Tapi tidak menutup kemungkinan para saksi dan korban diberikan perlindungan, bila mereka terancam jiwanya.

Ada beberapa kasus yang tidak disebutkan UU itu, tapi saksi dan korbannya kita lindungi. Misal kasus perusakan lingkungan di Lumajang (Kasus Salim Kancil), itu kejahatan pembunuhan yang diawali dengan kasus pengrusakan lingkungan. Saksi-saksinya merasa takut karena sudah ada korban jiwa.

Sejak kasus penistaan agama yang dituduhkan ke Ahok, berkembang antar pihak saling lapor. pihak yang dilaporkan dan yang dilaporkan, mereka lapor kasus yang sama dan kasus lain. Saling lapor ini sangat kurang baik untuk negara kita. Meski melaporkan tindak pidana itu hak warga.

Aksi saling lapor itu menimbulkan rasa takut untuk warga yang ingin laporkan tindak pidana. Begitu juga untuk para saksi di pengadilan, mereka khawatir kalau jadi saksi terancam dilaporkan balik.

Ini banyak terjadi di kasus pidana korupsi. Namun pelapor dilaporkan dengan tersangka korupsi dengan kasus lain, misal pencurian dokumen.

Mereka diancam dengan tindakan fisik, pembakara rumah dan pencobaan pembunuhan. Ini menunjukan posisi para pelapor dan saksi ini rentan. Sangat beda tipis dibandingkan dengan terdakwa.

Tapi saksi dan pelapor juga jangan sampai memberikan keterangan dan laporan palsu. Makanya permohonan perlindungan akan diproses melalui telaah formil maupun materil. Termasuk menjadi pertimbangan adalah sifat pentingnya keterangan yang diberikan oleh saksi dan pelapor, bentuk ancaman, hingga rekam jejak pemohon.

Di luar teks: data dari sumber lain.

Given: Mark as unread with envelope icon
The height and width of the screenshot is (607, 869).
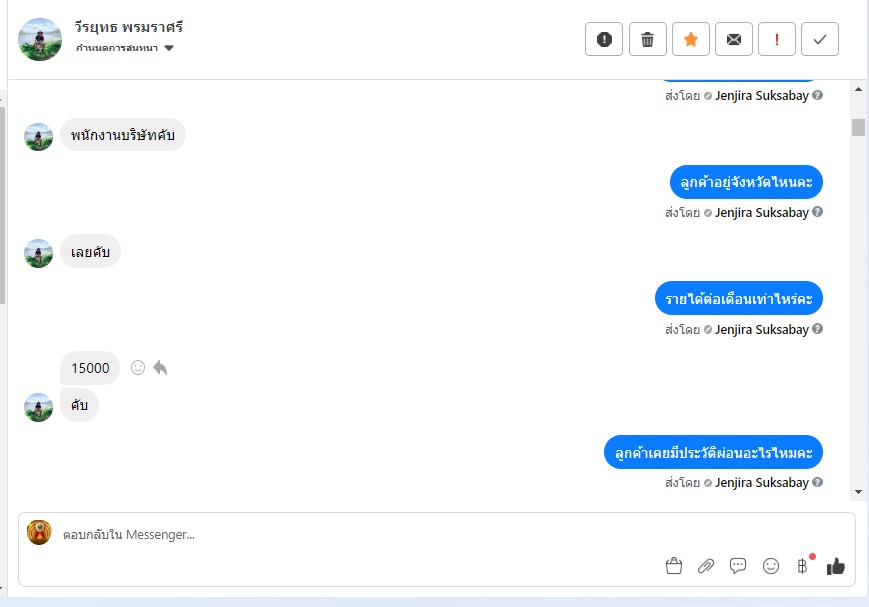Looking at the screenshot, I should tap(734, 39).

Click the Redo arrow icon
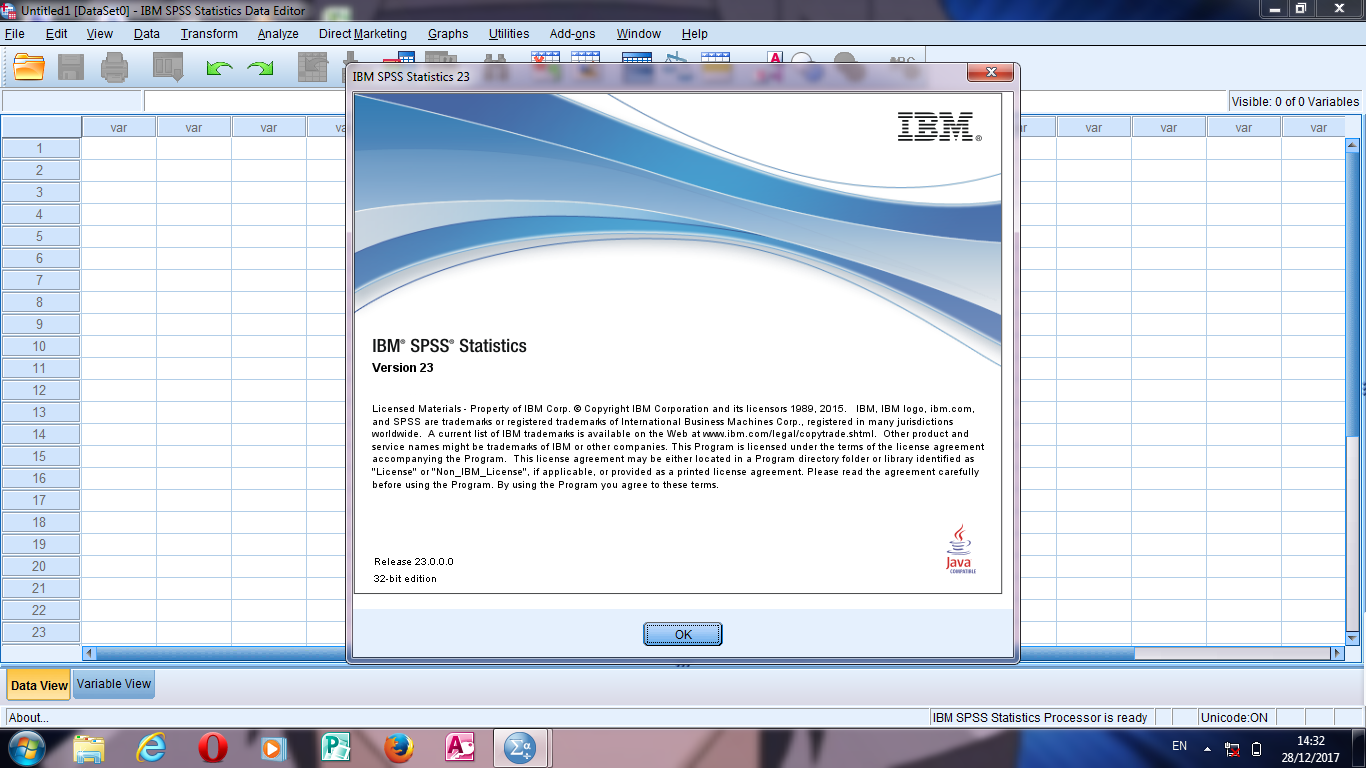pyautogui.click(x=261, y=68)
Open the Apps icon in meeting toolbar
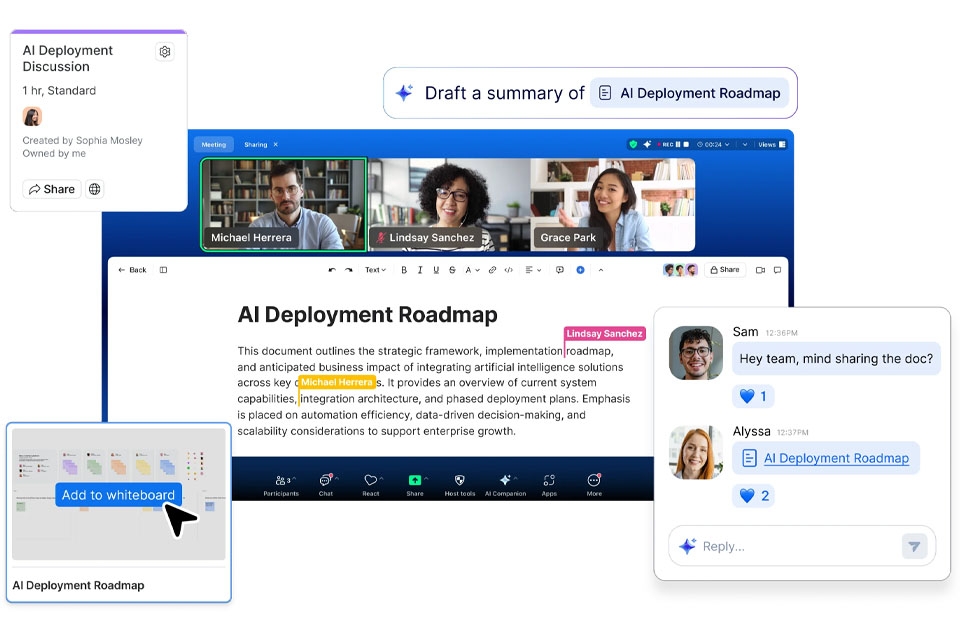Viewport: 960px width, 640px height. [x=549, y=484]
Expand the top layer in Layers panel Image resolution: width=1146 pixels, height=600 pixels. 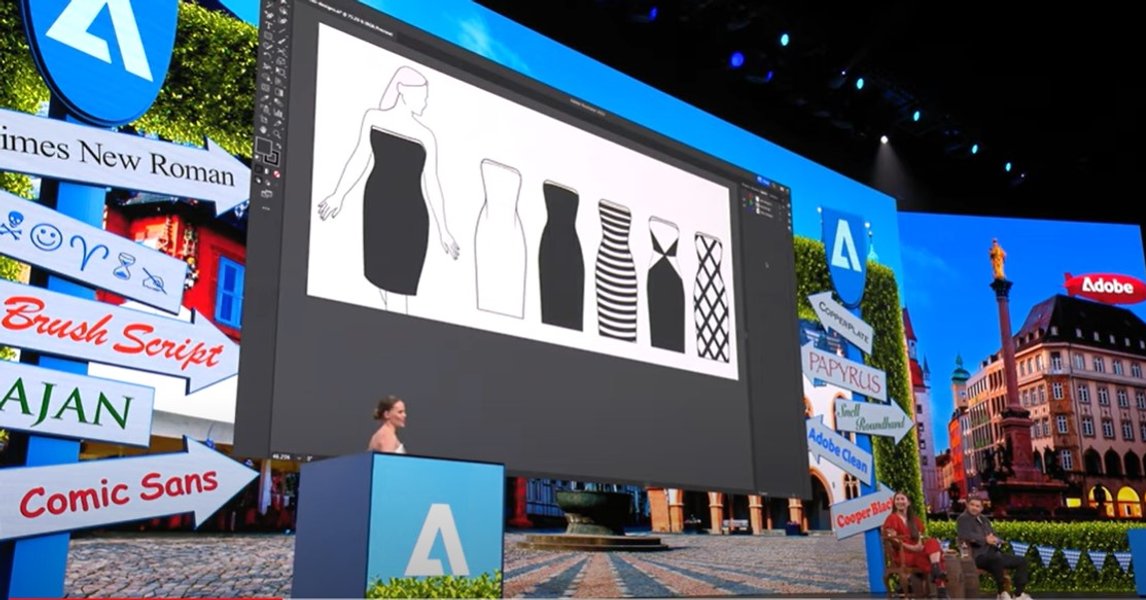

Jadi tidak semua permohonan perlindungan akan dikabulkan, ada beberapa kriteria hingga permohonan perlindungan dikabulkan.

Perlindungan yang diberikan LPSK sendiri bertujuan mendukung upaya pengungkapan tindak pidana melalui keterangan saksi, korban, pelapor, dan saksi pelaku yang bekerjasama. Maka keterangan yang diberikan terlindung LPSK pun harus merupakan keterangan yang didasarkan itikad baik. Yakni niat untuk mengungkap tindak pidana yang sebenarnya terjadi.

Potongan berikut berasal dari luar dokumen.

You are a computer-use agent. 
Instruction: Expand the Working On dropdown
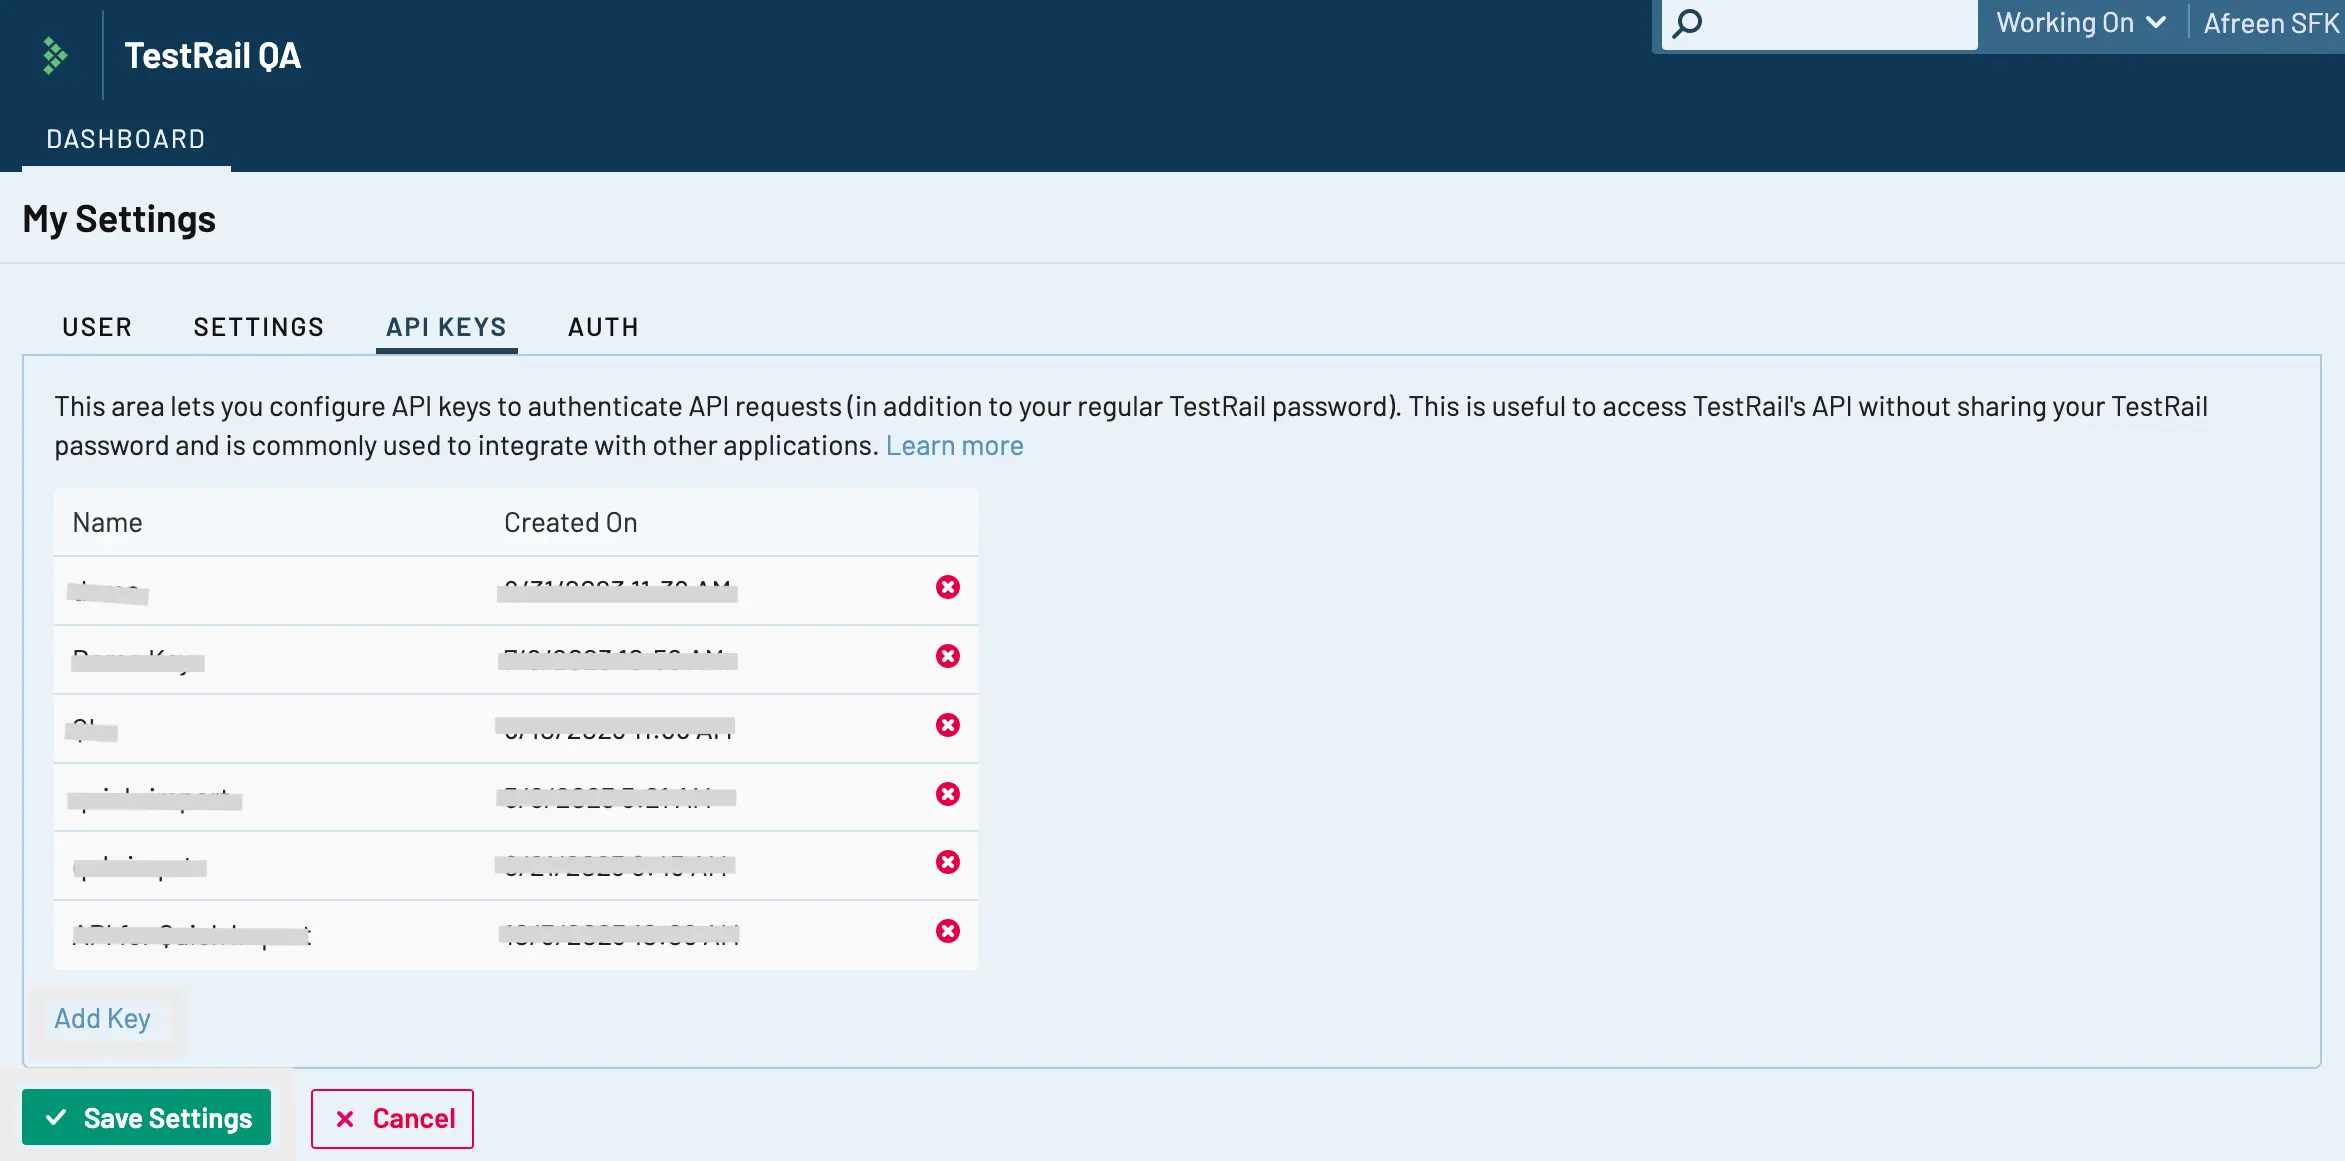coord(2080,23)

Biografi singkat Abdul Haris Semendawai

Abdul Haris Semendawai lahir di Ulak Baru, OKU Timur, Sumatera Selatan, 28 September 1964. Semendawai menyelesaikan studi S1 di Fakultas Hukum Universitas Islam Indonesia (UII) Yogyakarta (1991) dan Master Hukum di Northwestern University School of Law (2004) di Chicago Amerika Serikat. Setelah menyelesaikan studinya di UII, Semendawai kemudian bergabung dengan Lembaga Kajian Hak-Hak Masyarakat (Lekhat) Yogyakarta (1991 – 1993) dan menjadi pengacara praktek di salah satu law office sejak (1994–1998) di Yogyakarta.

Sejak 1998 hijrah ke Jakarta dan bergabung dengan ELSAM (Lembaga Studi dan Advokasi Masyarakat) sebagai pengacara dan terakhir menjabat sebagai Wakil Direktur ELSAM di bidang Program. Selain itu, juga menjadi Koordinator Divisi Capacity Building TAPAL Jakarta (2000 – 2003) dan Koordinator Observatory Body of Sawit Watch Bogor (2004 – 2008).

Dalam kurun 2006–2008, Semendawai ditunjuk sebagai Ketua Komite Nasional untuk advokasi perubahan KUHP, serta terlibat dalam penyusunan sejumlah tim rancangan Undang-Undang yang dibentuk oleh Direktorat Jenderal Peraturan Perundang-undangan Kementerian Hukum dan HAM RI.

Pada tahun 2008 terpilih sebagai Anggota Lembaga Perlindungan Saksi dan Korban (LPSK) untuk periode 2008 – 2013 dan dipercaya sebagai Ketua LPSK periode pertama. Sejak 2010 hingga sekarang sebagai salah satu Anggota Dewan Pembina Ikatan Alumni UII (IKA UII). Menjadi Majelis Pakar Majelis Nasional KAHMI masa bakti 2012–2017. Pada 2013 kembali terpilih sebagai Anggota LPSK periode kedua (2013–2018) dan terpilih kembali menjadi Ketua LPSK.